▸ **PASSAGE SHOWN**:
Nepal is facing major political turbulence amidst the ongoing COVID-19 crisis, as some senior leaders of the ruling Nepal Communist Party (NCP) have demanded resignation of Prime Minister K P Sharma Oli.
Besides, for the first time 31 out of the 44 Standing Committee (SC) members have firmly opposed Mr. Oli. The SC meeting started on May 24 with three agenda points—evaluating Nepal government’s policy and performances, including handling of the COVID-19 situation; India-Nepal border issue; and the matter of parliamentary ratification of UN Millennium Challenge Cooperation that has faced stiff resistance from several groups, including prominent members of the ruling NCP.
Initially, Standing Committee leaders were only critical of Prime Minister Oli’s failure to deliver good governance, growing corruption, and failure of the government to control the COVID-19 spread.
However, the infighting in the party deepened when Pushpa Kamal Dahal alias Prachanda, Oli’s co-chair in the party, along with senior leaders Madhav Kumar Nepal, Jhala Nath Khanal and Bamdev Gautam demanded that Mr. Oli resign, both as the party Chair and as Prime Minister. They raised Mr Oli’s failure to effectively run the government and the party, and for raking up rhetoric by accusing India and some leaders in Nepal for hatching conspiracies to unseat him. These leaders have claimed that Mr. Oli has lost the moral ground to lead the government and the party.
The Nepalese Prime Minister had remarked that forces within Nepal and India were conspiring to dislodge his government in an apparent bid to take revenge against his resolute move to endorse a new political map that includes Kalapani, Lipulekh and Limpiyadhura which is sovereign Indian territory.
Earlier this year, the Prachanda faction had demanded Mr. Oli’s resignation. Prime Minister Oli had saved himself by diverting public attention towards the map row after India inaugurated the Lipulekh-Mansarovar road on May 8. Subsequently, the Oli government published a new map of Nepal depicting Lipulekh, along with Kalapani and Limpiyadhura, as parts of Nepali territory. He also took China’s help to put pressure on the senior leaders of his own party to maintain unity and to ensure the continuity of his government.
The NCP was formed on February 21, 2018, after the merger of the CPN-UML, led by K P Sharma Oli, and CPN-Maoist Centre, led by Prachanda, by signing a seven-point agreement to incorporate Marxist-Leninist ideology as the guiding principle. The main objective of the unification was to lead the country towards socialism and economic prosperity with social justice. Before merger, both parties had forged a pre-poll alliance to participate in the 2017 parliamentary elections. The alliance had secured a comfortable majority in the Parliament and in six out of the seven provincial assemblies.
The failure of the Oli dispensation has been reflected in street protests in Kathmandu and other cities in Nepal as thousands of youth have opposed the government since June 9 by chanting the slogan “enough is enough”. They are demanding better response from the government in handling the COVID-19 crisis. So far, over 14,000 people have been infected in Nepal, with 24 deaths, due to the COVID-19 infection.

▸ **RECORDS**:
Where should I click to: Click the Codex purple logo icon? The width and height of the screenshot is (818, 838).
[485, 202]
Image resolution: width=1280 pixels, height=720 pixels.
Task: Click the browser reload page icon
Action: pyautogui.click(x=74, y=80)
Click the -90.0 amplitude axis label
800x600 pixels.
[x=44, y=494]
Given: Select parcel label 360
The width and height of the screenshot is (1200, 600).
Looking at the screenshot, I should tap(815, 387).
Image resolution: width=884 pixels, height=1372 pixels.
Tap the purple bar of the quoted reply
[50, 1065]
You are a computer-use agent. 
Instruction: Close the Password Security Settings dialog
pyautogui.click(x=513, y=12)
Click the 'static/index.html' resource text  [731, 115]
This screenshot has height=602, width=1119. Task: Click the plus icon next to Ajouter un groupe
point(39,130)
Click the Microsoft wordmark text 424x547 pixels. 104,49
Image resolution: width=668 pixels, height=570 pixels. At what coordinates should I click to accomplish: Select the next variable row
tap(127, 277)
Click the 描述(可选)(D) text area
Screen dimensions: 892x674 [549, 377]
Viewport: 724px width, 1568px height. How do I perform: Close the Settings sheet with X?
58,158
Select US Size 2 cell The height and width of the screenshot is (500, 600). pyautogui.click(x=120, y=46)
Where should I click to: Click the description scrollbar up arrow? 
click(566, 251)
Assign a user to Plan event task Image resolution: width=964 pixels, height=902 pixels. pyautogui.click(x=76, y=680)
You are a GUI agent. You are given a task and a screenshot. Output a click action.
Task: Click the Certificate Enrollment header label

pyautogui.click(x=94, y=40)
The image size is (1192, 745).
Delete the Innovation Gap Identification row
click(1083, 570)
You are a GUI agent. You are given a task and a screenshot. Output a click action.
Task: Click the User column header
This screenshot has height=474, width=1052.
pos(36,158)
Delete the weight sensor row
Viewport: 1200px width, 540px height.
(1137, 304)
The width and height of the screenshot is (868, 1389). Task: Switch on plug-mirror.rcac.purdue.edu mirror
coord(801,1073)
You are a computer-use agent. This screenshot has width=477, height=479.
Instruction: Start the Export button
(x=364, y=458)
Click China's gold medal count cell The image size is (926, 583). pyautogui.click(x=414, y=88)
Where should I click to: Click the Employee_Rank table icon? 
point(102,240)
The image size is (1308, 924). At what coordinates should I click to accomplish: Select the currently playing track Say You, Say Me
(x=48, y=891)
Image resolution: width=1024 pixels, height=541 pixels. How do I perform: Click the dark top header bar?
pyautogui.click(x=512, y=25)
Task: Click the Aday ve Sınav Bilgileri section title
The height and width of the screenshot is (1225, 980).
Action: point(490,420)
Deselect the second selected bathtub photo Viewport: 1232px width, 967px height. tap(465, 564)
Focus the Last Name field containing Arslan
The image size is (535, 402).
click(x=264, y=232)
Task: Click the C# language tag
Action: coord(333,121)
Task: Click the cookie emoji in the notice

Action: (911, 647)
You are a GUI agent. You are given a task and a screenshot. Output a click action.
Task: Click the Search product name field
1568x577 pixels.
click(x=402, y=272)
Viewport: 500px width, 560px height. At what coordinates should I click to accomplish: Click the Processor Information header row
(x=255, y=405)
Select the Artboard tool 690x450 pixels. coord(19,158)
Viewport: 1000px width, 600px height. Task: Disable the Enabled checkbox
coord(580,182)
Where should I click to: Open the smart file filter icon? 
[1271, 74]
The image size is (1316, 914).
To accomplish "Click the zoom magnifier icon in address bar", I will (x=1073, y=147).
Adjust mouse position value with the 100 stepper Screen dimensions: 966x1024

▸ **PROBLEM TO WORK ON**: According to the passage on Nepal's political turmoil, on what date was the Nepal Communist Party formed? The listing is separate from the passage on Nepal's political turmoil.

▸ **TASK OUTPUT**: February 21, 2018